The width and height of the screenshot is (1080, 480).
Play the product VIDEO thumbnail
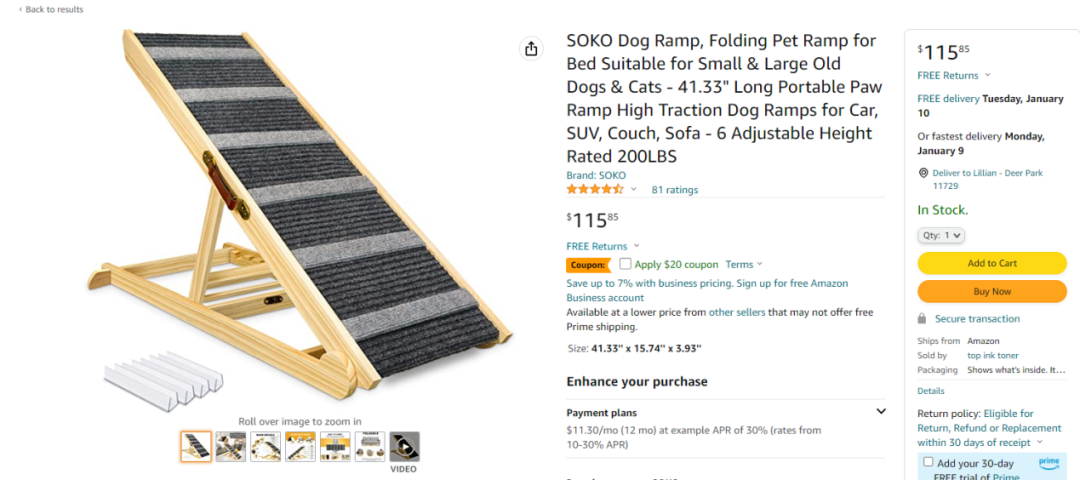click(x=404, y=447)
- - - - -
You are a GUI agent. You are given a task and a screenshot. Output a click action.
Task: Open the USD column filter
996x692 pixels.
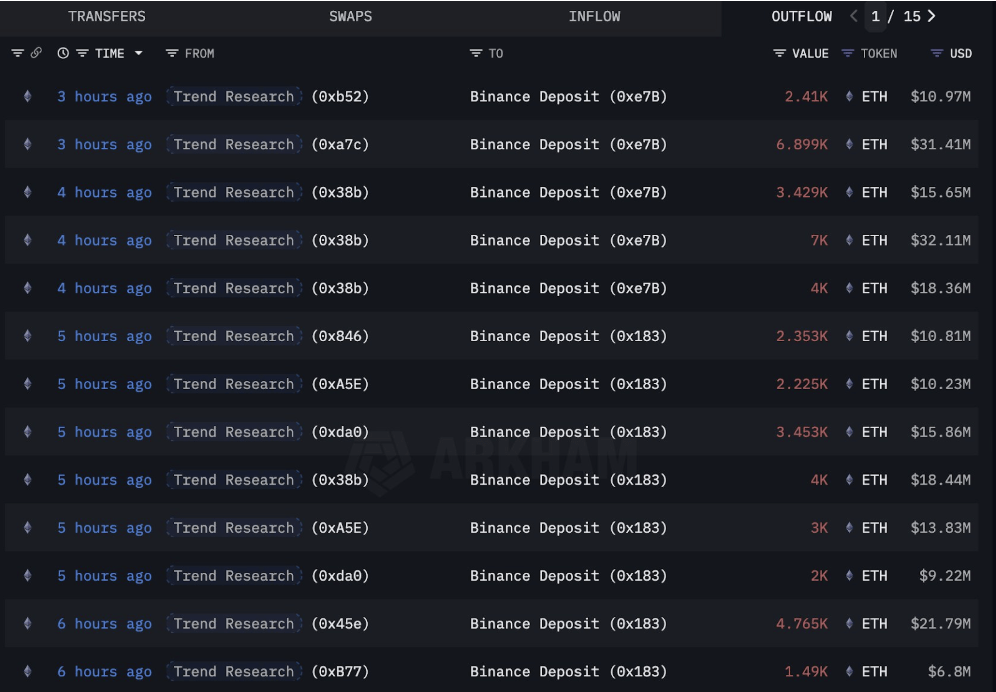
- - - - -
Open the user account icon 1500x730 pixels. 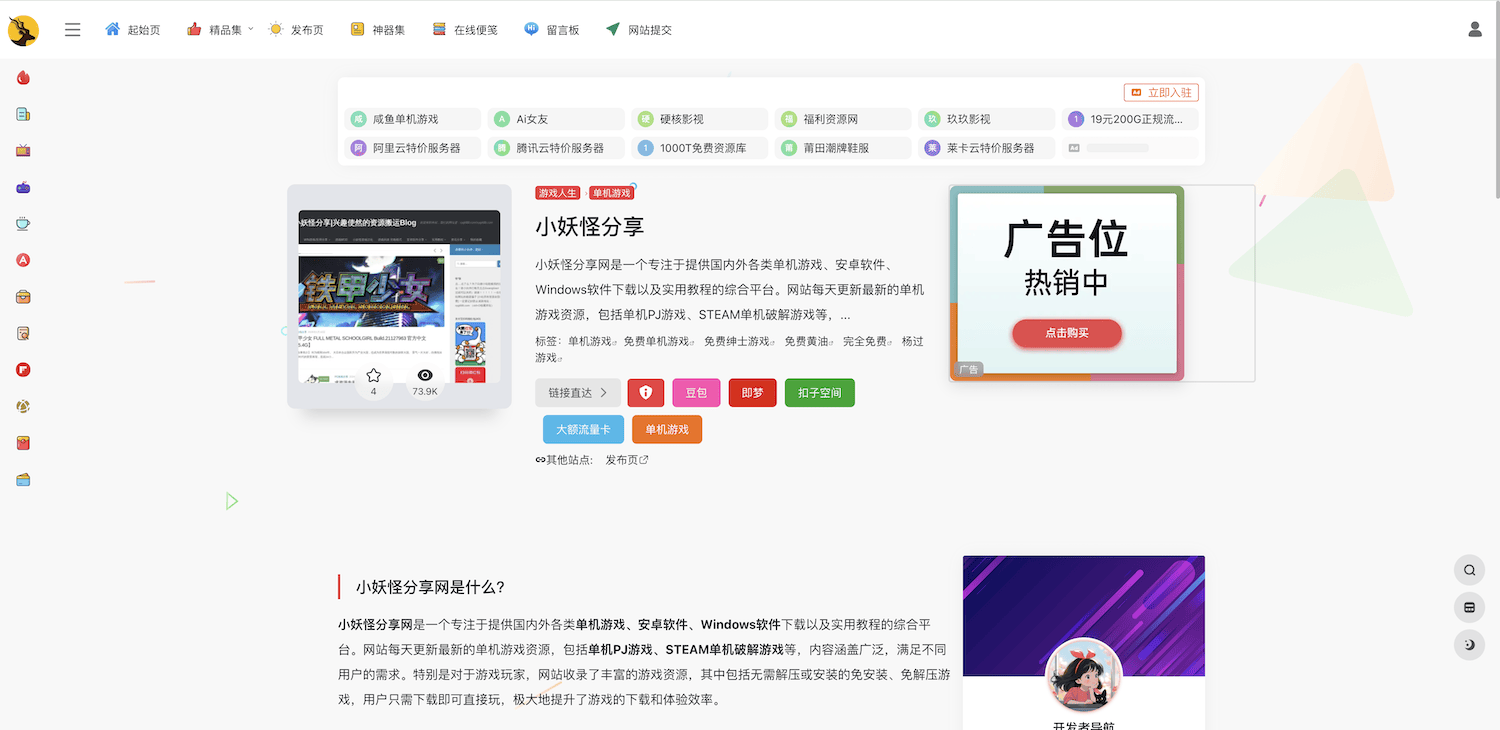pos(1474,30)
- - - - -
*WORK INSTRUCTION:*
A single number, please: the count of lines above that contain the string "screenshot".

*EXERCISE RESPONSE:*
2